◆ **TASK STATEMENT**
Draw out every line with the word "will" from the listing below.

»»

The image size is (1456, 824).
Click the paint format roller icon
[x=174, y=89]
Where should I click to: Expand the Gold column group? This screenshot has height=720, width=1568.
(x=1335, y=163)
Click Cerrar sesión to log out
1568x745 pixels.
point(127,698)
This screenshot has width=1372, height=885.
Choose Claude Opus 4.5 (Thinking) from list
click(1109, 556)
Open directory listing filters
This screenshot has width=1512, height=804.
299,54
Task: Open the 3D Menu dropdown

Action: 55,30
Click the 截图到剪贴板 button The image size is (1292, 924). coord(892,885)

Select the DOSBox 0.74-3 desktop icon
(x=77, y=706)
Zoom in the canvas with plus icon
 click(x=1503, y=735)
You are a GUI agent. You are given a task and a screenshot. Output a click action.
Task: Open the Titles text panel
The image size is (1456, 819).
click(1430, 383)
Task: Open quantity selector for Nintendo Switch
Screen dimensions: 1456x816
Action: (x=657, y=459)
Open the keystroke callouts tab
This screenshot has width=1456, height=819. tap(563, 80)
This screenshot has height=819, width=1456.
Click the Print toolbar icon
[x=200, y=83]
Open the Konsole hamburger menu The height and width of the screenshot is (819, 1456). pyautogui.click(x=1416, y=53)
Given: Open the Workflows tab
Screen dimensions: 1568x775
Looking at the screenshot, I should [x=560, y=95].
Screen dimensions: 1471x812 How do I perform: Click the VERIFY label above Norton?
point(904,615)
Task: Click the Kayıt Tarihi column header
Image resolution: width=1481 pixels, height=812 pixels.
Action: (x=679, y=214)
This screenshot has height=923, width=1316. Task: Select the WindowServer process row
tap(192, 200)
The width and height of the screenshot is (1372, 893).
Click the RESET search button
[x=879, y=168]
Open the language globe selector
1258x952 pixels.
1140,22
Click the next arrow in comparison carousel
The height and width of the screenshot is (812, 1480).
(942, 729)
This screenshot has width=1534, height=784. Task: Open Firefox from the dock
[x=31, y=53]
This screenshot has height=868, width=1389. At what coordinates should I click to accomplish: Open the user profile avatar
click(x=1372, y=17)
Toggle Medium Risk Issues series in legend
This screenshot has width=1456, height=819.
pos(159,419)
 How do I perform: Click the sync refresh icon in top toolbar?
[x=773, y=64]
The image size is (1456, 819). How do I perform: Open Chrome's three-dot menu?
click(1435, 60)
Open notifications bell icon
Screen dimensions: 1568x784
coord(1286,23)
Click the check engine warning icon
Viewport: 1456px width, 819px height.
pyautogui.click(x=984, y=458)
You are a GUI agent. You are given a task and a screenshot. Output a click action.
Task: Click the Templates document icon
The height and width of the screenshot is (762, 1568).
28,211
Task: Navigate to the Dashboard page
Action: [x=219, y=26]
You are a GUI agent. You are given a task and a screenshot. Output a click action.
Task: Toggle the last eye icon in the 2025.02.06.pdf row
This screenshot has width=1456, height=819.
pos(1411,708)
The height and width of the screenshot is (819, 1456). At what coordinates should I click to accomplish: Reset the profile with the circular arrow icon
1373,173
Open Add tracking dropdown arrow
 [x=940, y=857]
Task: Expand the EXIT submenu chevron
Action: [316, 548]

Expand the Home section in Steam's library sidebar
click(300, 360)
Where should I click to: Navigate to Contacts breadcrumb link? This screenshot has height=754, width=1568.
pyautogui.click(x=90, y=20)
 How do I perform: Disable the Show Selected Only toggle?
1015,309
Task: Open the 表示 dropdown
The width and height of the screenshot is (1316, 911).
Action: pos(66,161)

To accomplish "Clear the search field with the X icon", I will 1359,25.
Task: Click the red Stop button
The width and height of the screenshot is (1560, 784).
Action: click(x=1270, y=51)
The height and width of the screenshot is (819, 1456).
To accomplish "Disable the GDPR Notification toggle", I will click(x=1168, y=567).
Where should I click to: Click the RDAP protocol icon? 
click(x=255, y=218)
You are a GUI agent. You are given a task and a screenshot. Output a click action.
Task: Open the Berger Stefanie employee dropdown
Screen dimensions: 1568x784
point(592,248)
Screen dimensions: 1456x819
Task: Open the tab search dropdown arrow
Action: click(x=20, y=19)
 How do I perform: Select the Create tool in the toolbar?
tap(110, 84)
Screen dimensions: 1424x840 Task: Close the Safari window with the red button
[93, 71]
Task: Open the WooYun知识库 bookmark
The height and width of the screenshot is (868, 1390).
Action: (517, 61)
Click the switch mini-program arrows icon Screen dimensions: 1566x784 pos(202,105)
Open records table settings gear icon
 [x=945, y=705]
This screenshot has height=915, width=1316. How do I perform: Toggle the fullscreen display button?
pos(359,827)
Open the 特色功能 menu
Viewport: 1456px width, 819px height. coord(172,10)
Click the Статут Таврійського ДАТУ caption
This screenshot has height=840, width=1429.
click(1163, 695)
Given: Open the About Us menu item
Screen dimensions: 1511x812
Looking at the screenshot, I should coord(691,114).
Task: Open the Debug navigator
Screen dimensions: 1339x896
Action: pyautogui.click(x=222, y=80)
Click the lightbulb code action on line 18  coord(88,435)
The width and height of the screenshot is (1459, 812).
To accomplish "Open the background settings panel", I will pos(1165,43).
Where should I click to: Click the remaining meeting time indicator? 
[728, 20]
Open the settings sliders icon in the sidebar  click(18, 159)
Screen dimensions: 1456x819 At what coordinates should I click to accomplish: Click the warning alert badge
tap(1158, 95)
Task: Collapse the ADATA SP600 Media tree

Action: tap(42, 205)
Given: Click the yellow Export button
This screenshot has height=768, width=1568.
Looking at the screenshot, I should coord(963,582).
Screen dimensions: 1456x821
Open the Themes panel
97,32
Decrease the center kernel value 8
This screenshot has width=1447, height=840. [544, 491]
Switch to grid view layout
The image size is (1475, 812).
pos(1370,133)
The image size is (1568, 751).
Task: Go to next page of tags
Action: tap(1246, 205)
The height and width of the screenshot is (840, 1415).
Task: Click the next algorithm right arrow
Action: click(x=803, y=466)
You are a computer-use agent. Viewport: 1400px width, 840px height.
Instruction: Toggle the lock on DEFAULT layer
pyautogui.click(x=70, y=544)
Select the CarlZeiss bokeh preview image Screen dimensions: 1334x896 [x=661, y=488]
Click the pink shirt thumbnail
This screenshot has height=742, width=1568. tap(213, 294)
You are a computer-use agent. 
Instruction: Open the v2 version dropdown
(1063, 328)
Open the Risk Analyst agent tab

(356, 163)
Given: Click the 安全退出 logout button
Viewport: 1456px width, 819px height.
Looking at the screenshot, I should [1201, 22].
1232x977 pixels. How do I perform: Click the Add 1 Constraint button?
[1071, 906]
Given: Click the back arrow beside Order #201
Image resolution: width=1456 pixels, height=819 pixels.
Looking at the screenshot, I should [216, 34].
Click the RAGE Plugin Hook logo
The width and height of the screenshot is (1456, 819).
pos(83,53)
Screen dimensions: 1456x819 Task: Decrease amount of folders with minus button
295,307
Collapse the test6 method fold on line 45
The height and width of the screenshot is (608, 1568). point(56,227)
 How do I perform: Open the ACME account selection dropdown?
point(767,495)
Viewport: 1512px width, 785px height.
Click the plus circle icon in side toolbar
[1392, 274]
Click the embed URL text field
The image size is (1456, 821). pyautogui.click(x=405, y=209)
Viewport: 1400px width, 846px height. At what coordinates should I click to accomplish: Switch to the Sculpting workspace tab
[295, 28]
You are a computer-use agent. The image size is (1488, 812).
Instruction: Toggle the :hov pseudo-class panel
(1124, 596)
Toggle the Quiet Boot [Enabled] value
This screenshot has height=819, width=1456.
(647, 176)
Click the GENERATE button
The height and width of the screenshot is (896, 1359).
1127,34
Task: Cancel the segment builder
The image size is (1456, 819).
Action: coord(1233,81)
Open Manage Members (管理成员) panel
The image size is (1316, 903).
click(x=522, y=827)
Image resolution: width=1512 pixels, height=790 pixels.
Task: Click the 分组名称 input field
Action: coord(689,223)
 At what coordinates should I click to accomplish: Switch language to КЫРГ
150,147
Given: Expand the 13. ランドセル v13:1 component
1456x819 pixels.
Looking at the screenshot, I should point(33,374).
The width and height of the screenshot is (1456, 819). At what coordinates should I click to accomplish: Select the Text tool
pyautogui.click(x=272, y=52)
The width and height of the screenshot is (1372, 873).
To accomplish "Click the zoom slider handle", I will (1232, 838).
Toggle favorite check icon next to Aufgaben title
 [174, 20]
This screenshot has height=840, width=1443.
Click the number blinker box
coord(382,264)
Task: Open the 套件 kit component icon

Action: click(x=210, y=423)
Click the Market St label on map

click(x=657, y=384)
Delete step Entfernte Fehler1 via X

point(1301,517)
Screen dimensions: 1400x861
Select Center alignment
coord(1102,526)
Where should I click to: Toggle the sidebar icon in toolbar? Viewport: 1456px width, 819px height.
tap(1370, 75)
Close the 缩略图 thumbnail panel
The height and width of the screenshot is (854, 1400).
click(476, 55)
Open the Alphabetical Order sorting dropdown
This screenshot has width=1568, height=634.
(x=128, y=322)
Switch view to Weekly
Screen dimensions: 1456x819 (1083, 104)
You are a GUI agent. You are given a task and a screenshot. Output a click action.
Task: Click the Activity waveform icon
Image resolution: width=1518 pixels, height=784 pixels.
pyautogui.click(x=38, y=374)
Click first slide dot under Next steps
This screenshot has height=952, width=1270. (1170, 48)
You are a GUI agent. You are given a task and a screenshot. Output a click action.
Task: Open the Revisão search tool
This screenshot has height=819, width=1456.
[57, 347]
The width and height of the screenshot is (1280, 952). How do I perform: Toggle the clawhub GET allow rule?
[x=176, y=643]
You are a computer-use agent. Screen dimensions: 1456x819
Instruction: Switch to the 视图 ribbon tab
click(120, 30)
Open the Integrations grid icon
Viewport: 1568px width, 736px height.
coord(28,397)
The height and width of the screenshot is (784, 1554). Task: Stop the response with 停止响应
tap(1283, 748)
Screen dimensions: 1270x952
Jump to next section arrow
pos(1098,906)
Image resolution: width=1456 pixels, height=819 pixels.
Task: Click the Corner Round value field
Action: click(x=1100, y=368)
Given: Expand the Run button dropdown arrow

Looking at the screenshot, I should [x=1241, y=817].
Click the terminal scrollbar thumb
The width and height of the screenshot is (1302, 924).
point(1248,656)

««

◆ **RESULT FOR THIS EXERCISE**
To accomplish "Clear the search field with the X icon", I will 1359,25.
To accomplish "Disable the GDPR Notification toggle", I will click(x=1168, y=567).
To accomplish "Open the background settings panel", I will pos(1165,43).
To accomplish "Click the zoom slider handle", I will (1232, 838).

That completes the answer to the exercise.